RECORDS PROVIDED:
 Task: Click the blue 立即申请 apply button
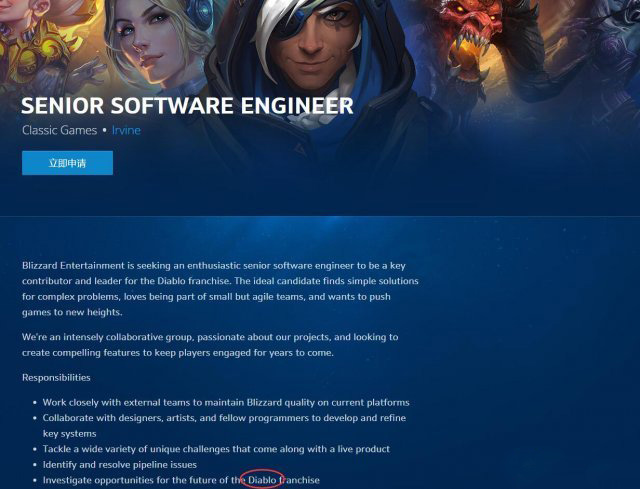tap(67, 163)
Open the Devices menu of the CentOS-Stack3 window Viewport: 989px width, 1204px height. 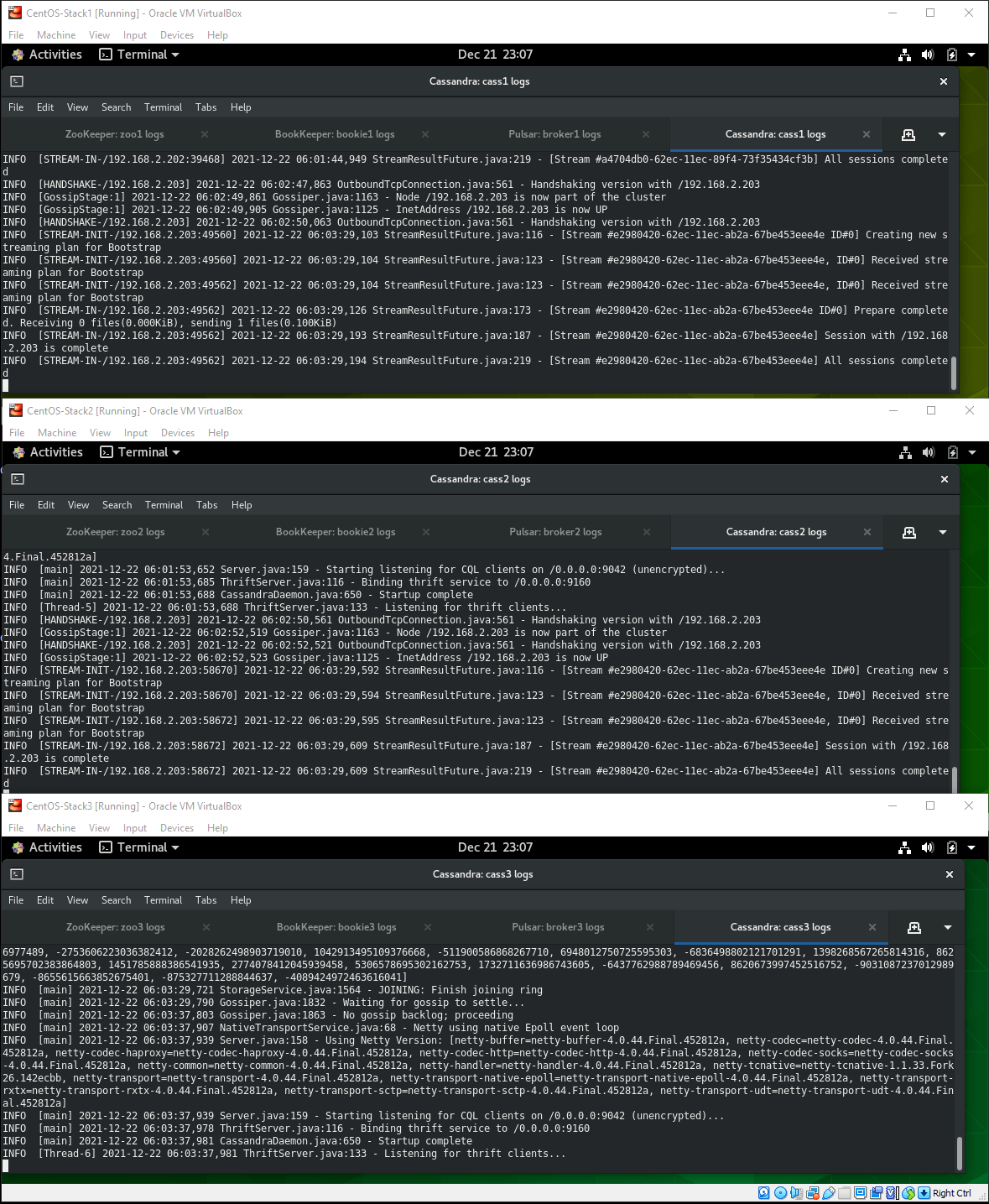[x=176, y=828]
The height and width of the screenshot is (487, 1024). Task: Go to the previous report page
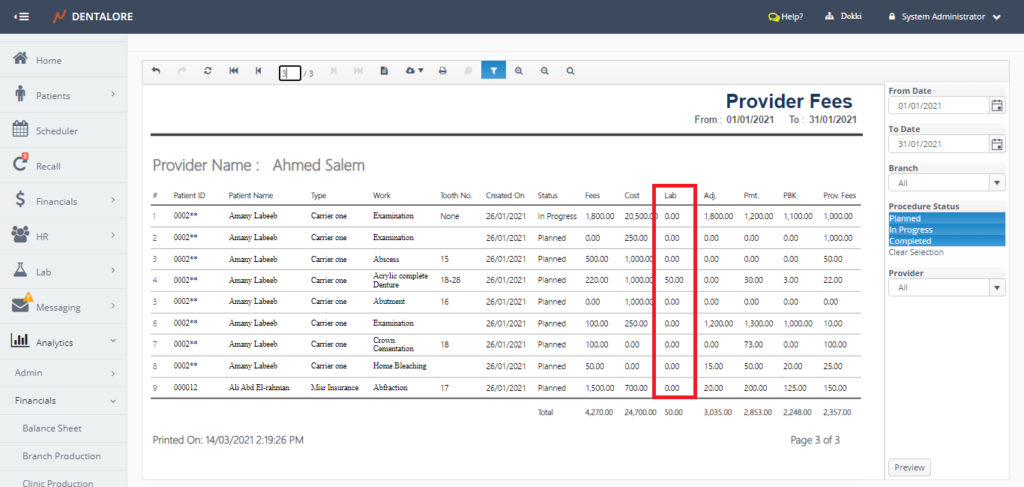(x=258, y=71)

---

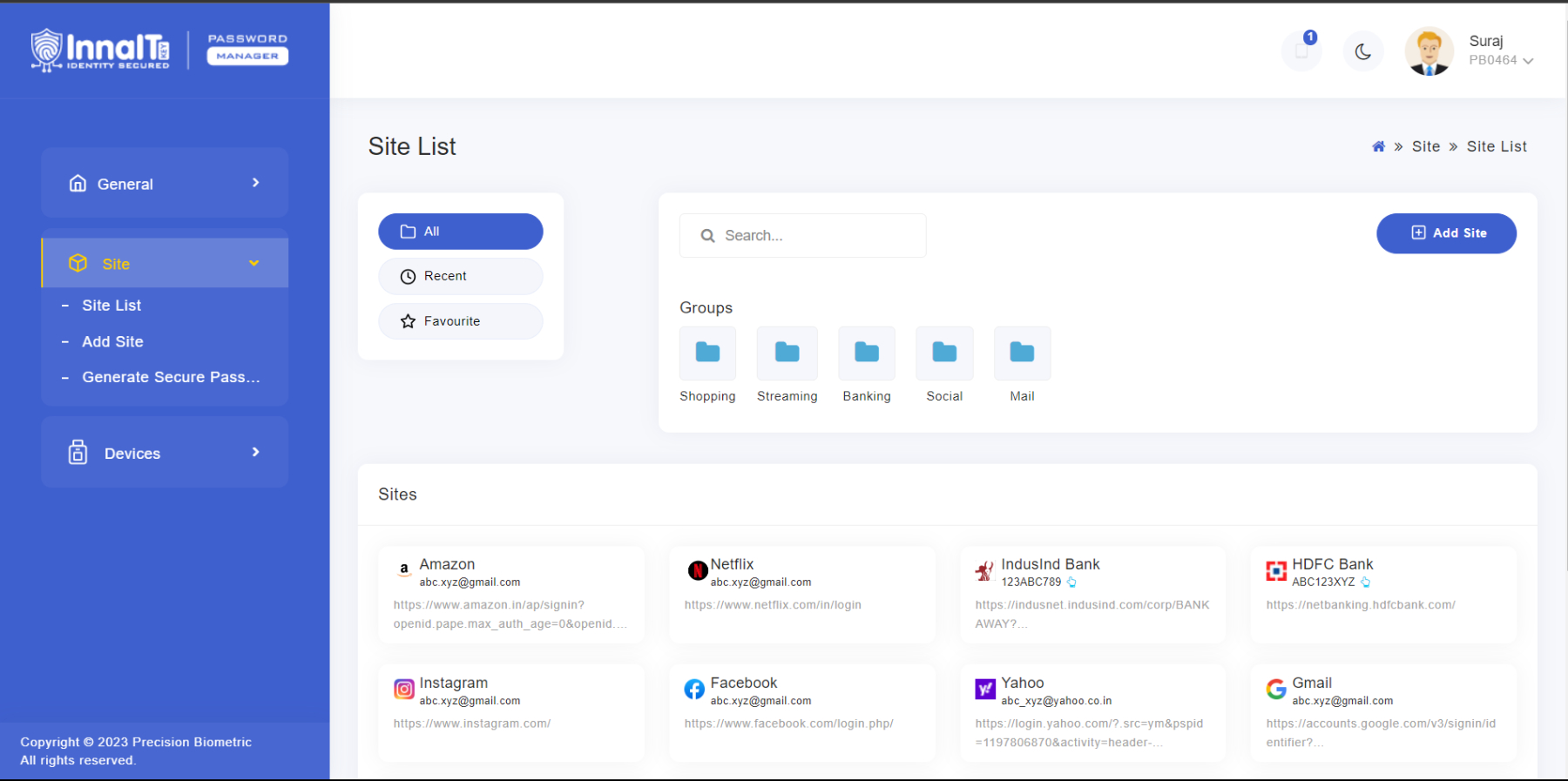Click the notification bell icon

WORK TO COMPLETE: Put the lines of the listing above, from the line containing "The height and" through the line containing "(x=258, y=71)", inclusive, into a JSON list of strings with one string per line and blank lines omitted. Leave the pictures out of the answer.

EXERCISE ANSWER:
[
  "The height and width of the screenshot is (487, 1024). Task: Go to the previous report page",
  "(x=258, y=71)"
]